SOURCE PASSAGE:

FAQ

01) Is FID an executive or government ministry?

The FID is a division of the Ministry of Finance and the Public Service

02) How long has the FID been in existence?

The Financial Investigations Division was formed on December 16, 2002, through the merger of the Financial Crimes Unit of the Director of Public Prosecution (DPP) and the Revenue Protection Division (RPD) of the Ministry of Finance and Planning (MOFP) as the investigating entity for both tax related and financial crimes matters including money laundering.

03) Who heads the Division?

As stipulated in the Financial Investigations Division Act (FIDA) Section (8) ‘…..there shall be appointed – a Chief Technical Director (CTD) who shall be responsible for the day-to-day administration and operation of the Division….’

04) What are the legislative tools used by the Division?

EXERCISE GOAL: Reproduce everything in the FAQ on the Financial Investigations Division from "The Financial Investigations Division was" down to "heads the Division?". The material that follows has no connection to the FAQ above.

DATA EXTRACT:
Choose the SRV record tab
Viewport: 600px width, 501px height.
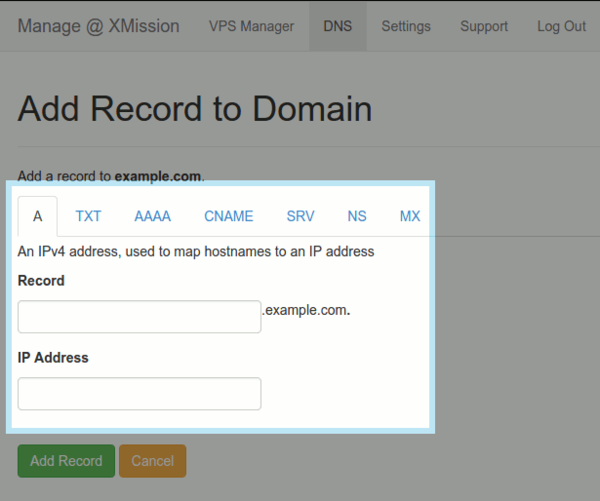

TASK RESULT:
The Financial Investigations Division was formed on December 16, 2002, through the merger of the Financial Crimes Unit of the Director of Public Prosecution (DPP) and the Revenue Protection Division (RPD) of the Ministry of Finance and Planning (MOFP) as the investigating entity for both tax related and financial crimes matters including money laundering.

03) Who heads the Division?